For those in need of VBA and or Macro assistance:
To enable Macros and to Run Macros see the following:
http://office.microsoft.com/en-us/ex...010031071.aspx
http://office.microsoft.com/en-us/ex...010014113.aspx
http://office.microsoft.com/en-us/tr...001150634.aspx
If help is still needed do a google search for 'youtube excel enable macro' and/or 'youtube excel run macro'.

To access Visual Basic (VBA) see:
http://www.ablebits.com/office-addin...a-macro-excel/
a. Click on any cell in the Excel Spreadsheet (may not be needed).
b. ALT-F11 to get to VBA.
c. CTRL-R to get project explorer (if it isn't already showing).
d. Double Click on a 'Module Name' in 'Project Explorer' to see code for that module.

Lewis

----------


## Gnokrojam

Wow. It requires a macro to get the borders back. I'm surprised.

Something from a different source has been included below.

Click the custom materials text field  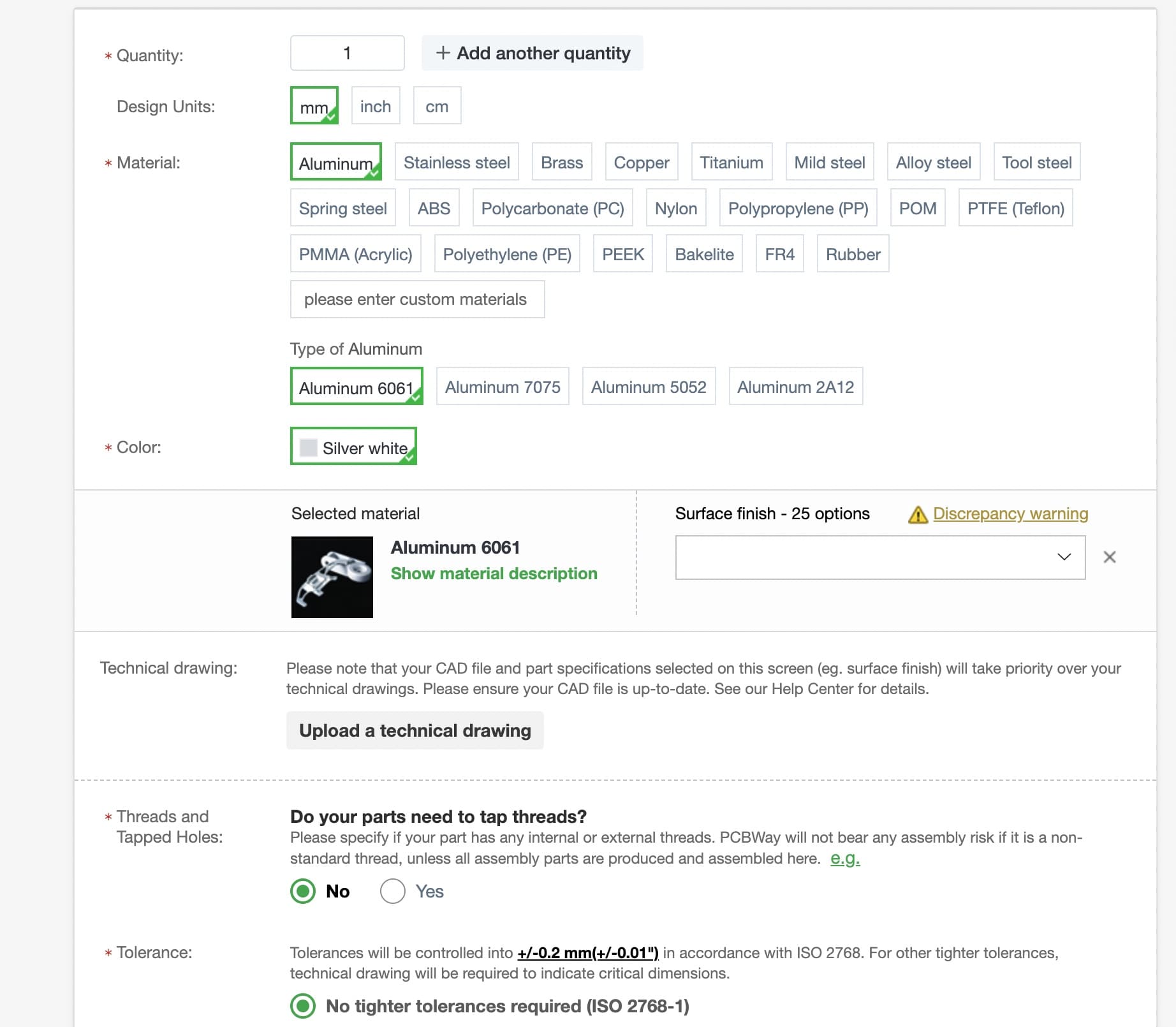pyautogui.click(x=417, y=299)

I will heed your instructions about new posts.

Thank you for the help.

Phil

----------


## GarySchepp

I had the same problem with borders not showing. It turned out to be conditional formatting causing a conflict. The borders missing occurred when the first row with conditional formatting below my header resulted in a change to borders. If the condition was not met it was fine. So I inserted a row between the header and first data row and reduced the height. It would probably work by hiding the row too.

----------


## tallym

For me, I solved this problem by going to "Line Style" and selecting "Border". It was changed to "No Border", which means when I tried to make borders, nothing would show up.

----------


## ScottMorris1985

Hello All, 

After a good deal of messing about I think I have cracked this.
If you have selected multiple rows/columns and then go and set a custom row height/column 
width for those rows/columns e.g. *1.59cm* you can end up with a number that is not integer
divisible by the number of pixels on the screen. By simply adjusting your column widths by a small
amount e.g. to *1.56cm* the border will suddenly become visible.



hope this helps 
cheers all

Scott.

----------


## senker

Under the border drop down, make sure the "Line Style" is not set to "No Border"

----------


## thatsmymichael

Just highlight the affected area, right click and clear contents.

----------


## Yvey

If your spreadsheet is in the protect mode..... unprotect it and the border lines should work.

----------


## damwil16

I changed the line color from automatic to black and it worked.

----------


## gordonhz

this has worked for me .... get a few spaces behind the last character in the cell in the formula box on top and hit delete several times then backspace to the last character in the box. your border line will now appear.

----------


## Supersonic Chipmunk

Just fixed this on my machine.  Tried a few of your suggestions and found one of my own.  
I saved the document as a 1997-2003 workbook, went to the PRINT menu and on the PRINTER PROPERTIES (near the top)ADVANCED tab, I DISABLED the PRINT OPTIMIZATIONS option.  
After that I had to reset my double-sided printing but apart from that, it worked.  
No visual basic programming needed and no need to print gridlines.  
Hope this helps you.

----------


## ggsmit

please ignore the 'solution' below, the missing cell borders/gridlines do NOT appear upon copy and paste with 'paste values only' into a new worksheet.
i notice that only some vertical lines are missing in my case.


_
i had the problem in a gmail csv file which i opened with excel 365.
i did not try the vba as mentioned somewhere above. most other methods did not work either.
i copied and pasted 'values only' to another sheet and the problem was gone - voila/eezy peezy_

----------


## Xolile

Hi there, your solution worked for me. Thank you.

----------